In [1]:
import pandas as pd
from sklearn.preprocessing import MinMaxScaler
from prophet import Prophet

For this work we will need our 3 different sources of data:

*   research from the field labeled on topics
*   patents from the field labeled on topics
*   overall financial data per country


The topics were labeled using CLAUDE AI, and verified/shrinked by a **quantum expert** to only represent meaningful information and no repetition.


In [61]:
patents = pd.read_csv("patents_labeled.csv")
research = pd.read_csv("cleaned_final_data.csv")
financial = pd.read_csv("quantum_funding_with_all_countries.csv", sep=";")

In [62]:
print("Patents columns:", patents.columns)
print("Research columns:", research.columns)
print("Financial columns:", financial.columns)

Patents columns: Index(['#', 'Publication Year', 'Title', 'Abstract', 'Applicants', 'Inventors',
       'Country', 'Label'],
      dtype='object')
Research columns: Index(['Authors', 'Title', 'Year', 'Cited by', 'Affiliations',
       'Authors with affiliations', 'Abstract', 'Author_list', 'Country',
       'Label'],
      dtype='object')
Financial columns: Index(['year', 'Armenia', 'Austria', 'Belgium', 'Bulgaria', 'Switzerland',
       'Cyprus', 'Czech Republic', 'Germany', 'Denmark', 'Estonia', 'Greece',
       'Spain', 'Finland', 'France', 'Croatia', 'Hungary', 'Ireland', 'Israel',
       'Italy', 'Lithuania', 'Luxembourg', 'Latvia', 'Netherlands', 'Norway',
       'Poland', 'Portugal', 'Romania', 'Serbia', 'Sweden', 'Slovenia',
       'Slovakia', 'Turkey', 'Ukraine', 'United Kingdom', 'USA', 'Canada',
       'Japan', 'China', 'South Korea', 'India', 'Australia', 'Singapore'],
      dtype='object')


We see that the **"Year"** collumn is not consitent for all the 3 different datasets we have. We will need first to solve this so we can aggregate data per year.

In [63]:
patents.rename(columns={"Publication Year": "Year"}, inplace=True)

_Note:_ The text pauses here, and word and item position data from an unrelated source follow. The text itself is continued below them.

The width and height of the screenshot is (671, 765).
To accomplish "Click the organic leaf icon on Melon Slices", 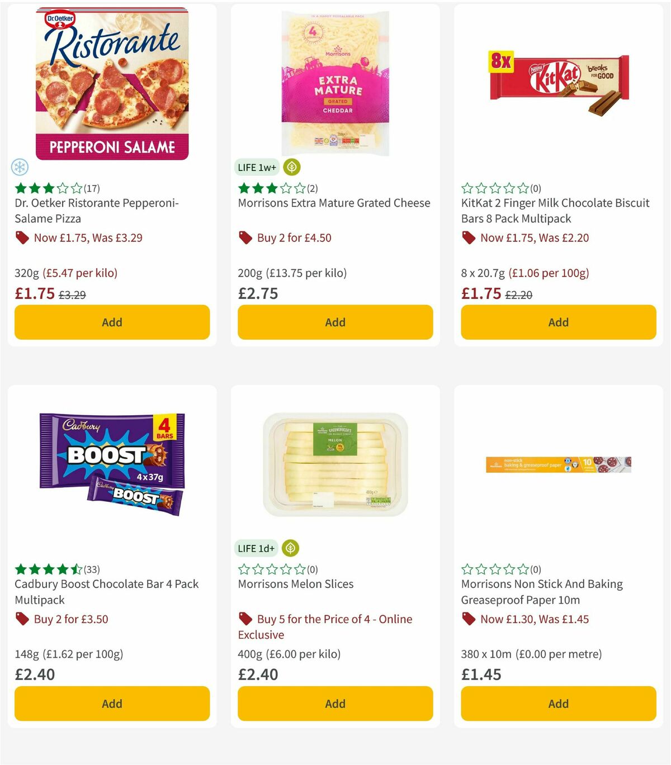I will tap(291, 548).
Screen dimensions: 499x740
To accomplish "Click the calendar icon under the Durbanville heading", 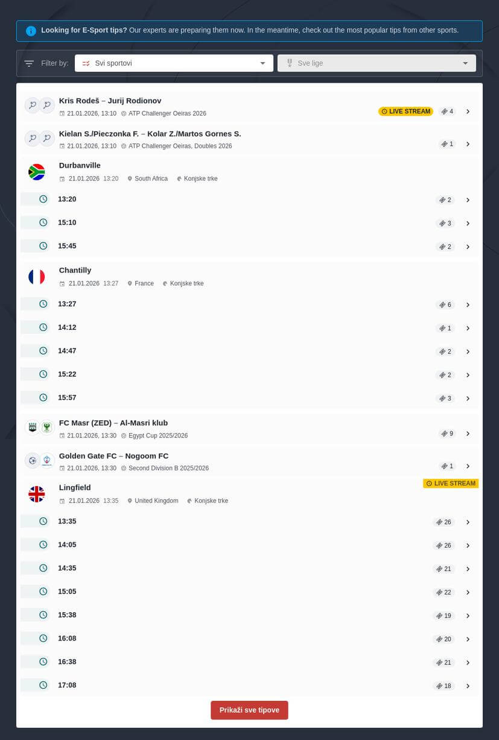I will pos(62,178).
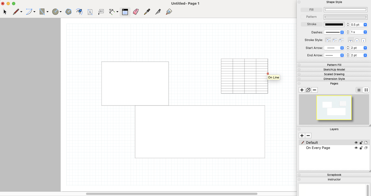371x196 pixels.
Task: Select the Table tool
Action: [x=125, y=12]
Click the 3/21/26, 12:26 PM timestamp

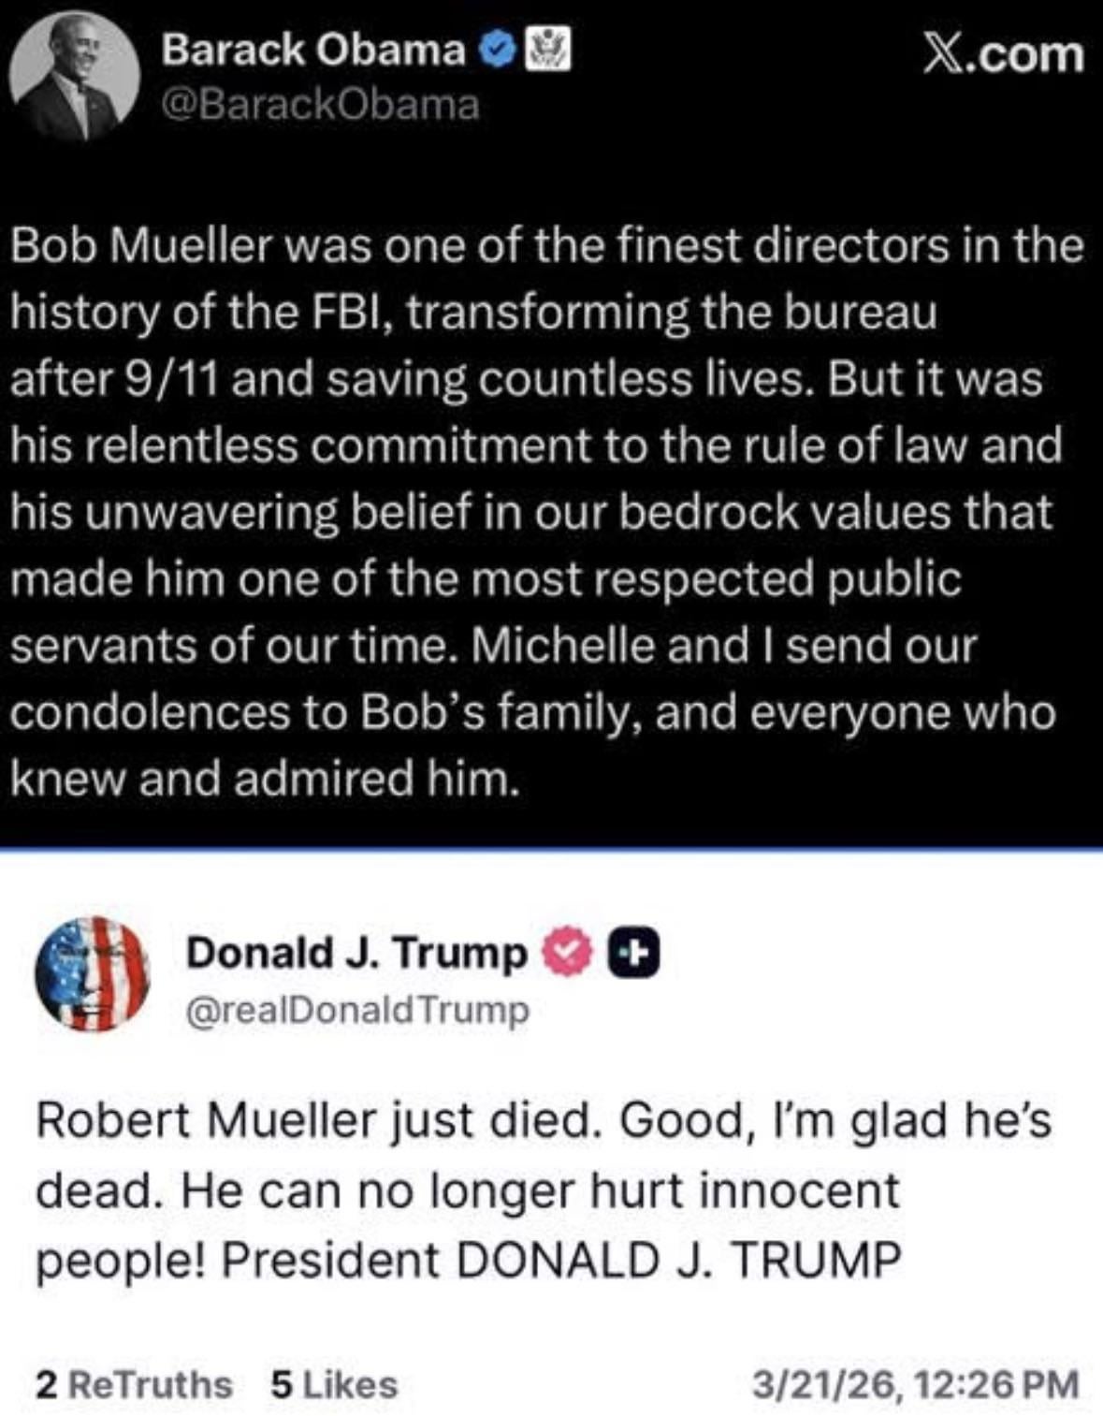[920, 1384]
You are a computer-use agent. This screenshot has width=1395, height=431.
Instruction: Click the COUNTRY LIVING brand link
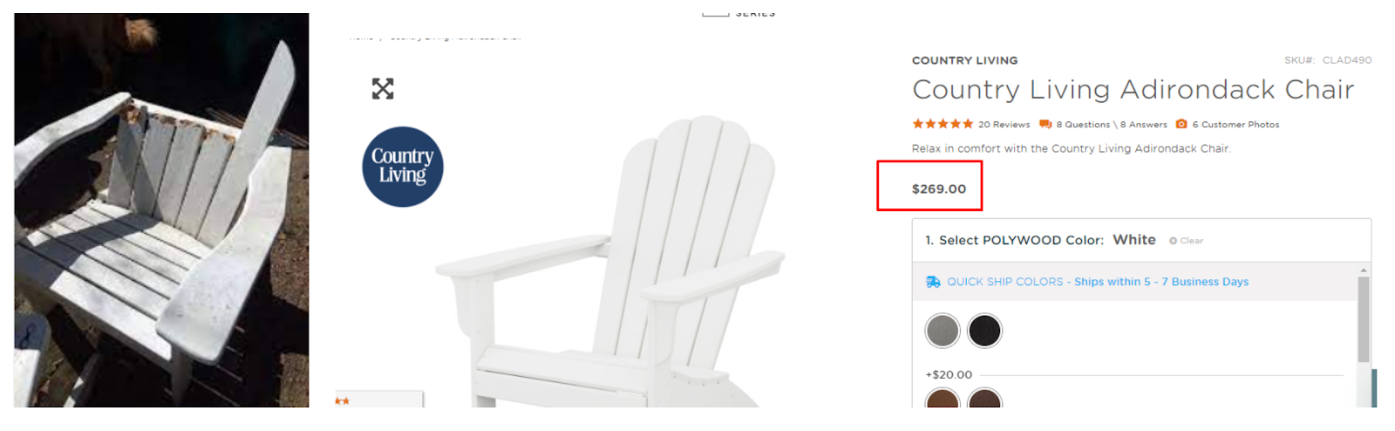tap(964, 60)
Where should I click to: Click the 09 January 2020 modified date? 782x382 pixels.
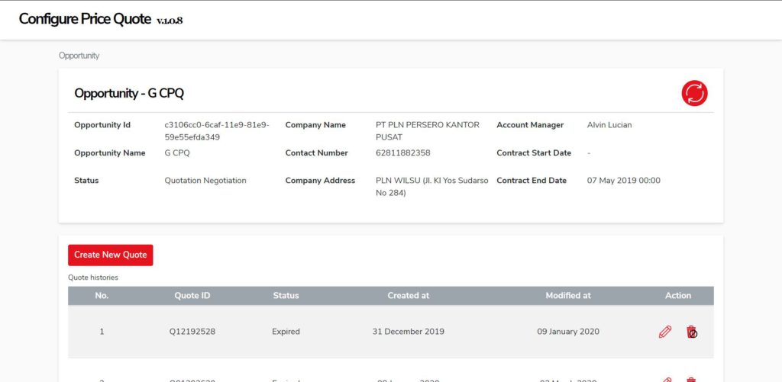[x=568, y=332]
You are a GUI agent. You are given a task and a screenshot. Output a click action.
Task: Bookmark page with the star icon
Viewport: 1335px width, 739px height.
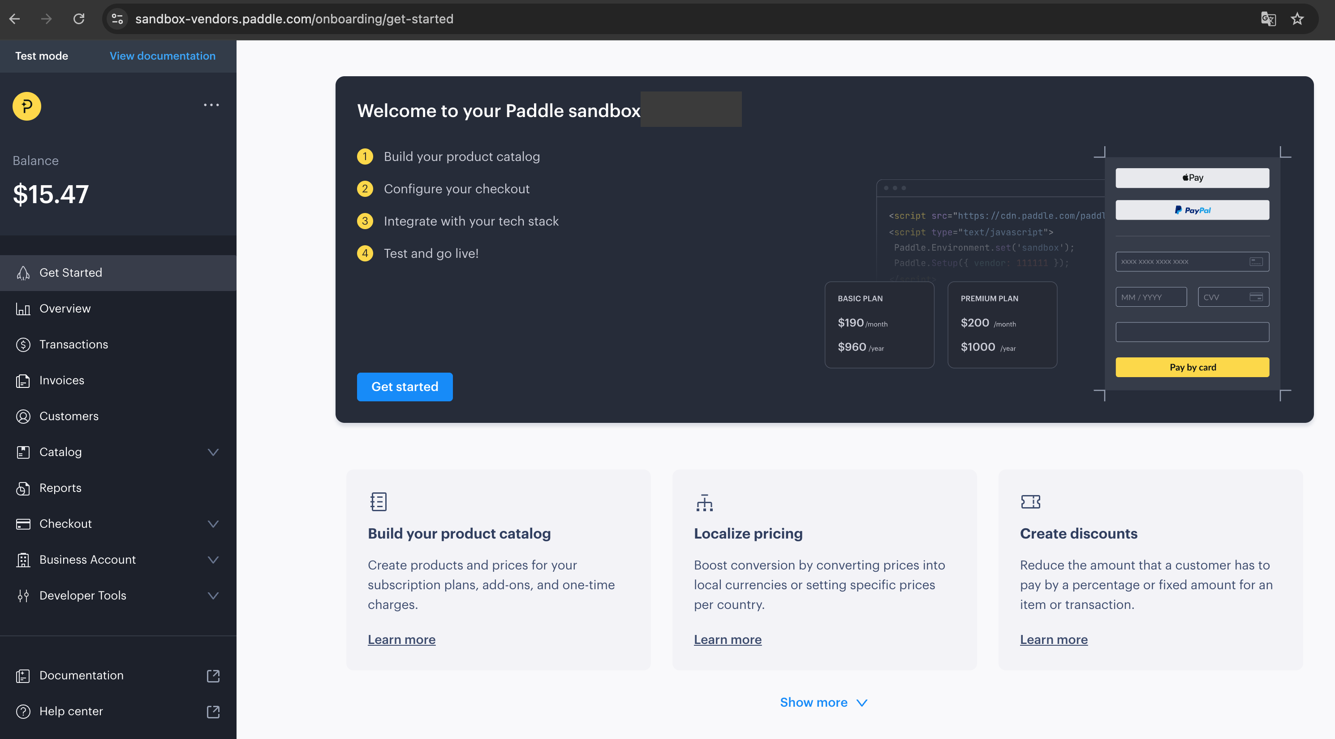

For the financial data, things will be kept simple and we aggregate all the investted money per year, no matter the subfield of quantum.

In [64]:
#initially we have the year, and the collumns representing one country and entiry for that row, the amount of money invested from that country
#we chnage this to have the amount as a separate collumn, country as only one collumn and the entires are the actual countries
#it will look like year, country and count (value)
financial_long = financial.melt(id_vars="year", var_name="Country", value_name="Count")

#we just convert this to numeric in case it wasnt already  - this dataset was made by Irene
financial_long["Count"] = pd.to_numeric(financial_long["Count"], errors="coerce")

#as said we just group based per each year all investments from all countries
financial_grouped = financial_long.groupby("year", as_index=False)["Count"].sum()
#we just rename the collumns for clarity
financial_grouped.rename(columns={"year": "Year", "Count": "Financial"}, inplace=True)

In [167]:
print(financial_grouped[financial_grouped["Year"] == 2017])
#just to check ifall worked out


   Year  Financial  Financial_normalized
3  2017       6268              0.257953


Now we need to count all number of patents **per year**, **per specific label** so we can use it in the final combined formula. The idea will be that user can select his preferences based on the subtopic he wants to explore.

In [170]:
def count_per_label_per_year(df):
    return df.groupby(["Year", "Label"]).size().reset_index(name="Count")
#the number of rows for each (Year, Label) pair so we count how many patents for each label.
#this can be used as well for the research papers dataset


#we just pply the same function because the initial data is organised the same
patent_counts = count_per_label_per_year(patents)
research_counts = count_per_label_per_year(research)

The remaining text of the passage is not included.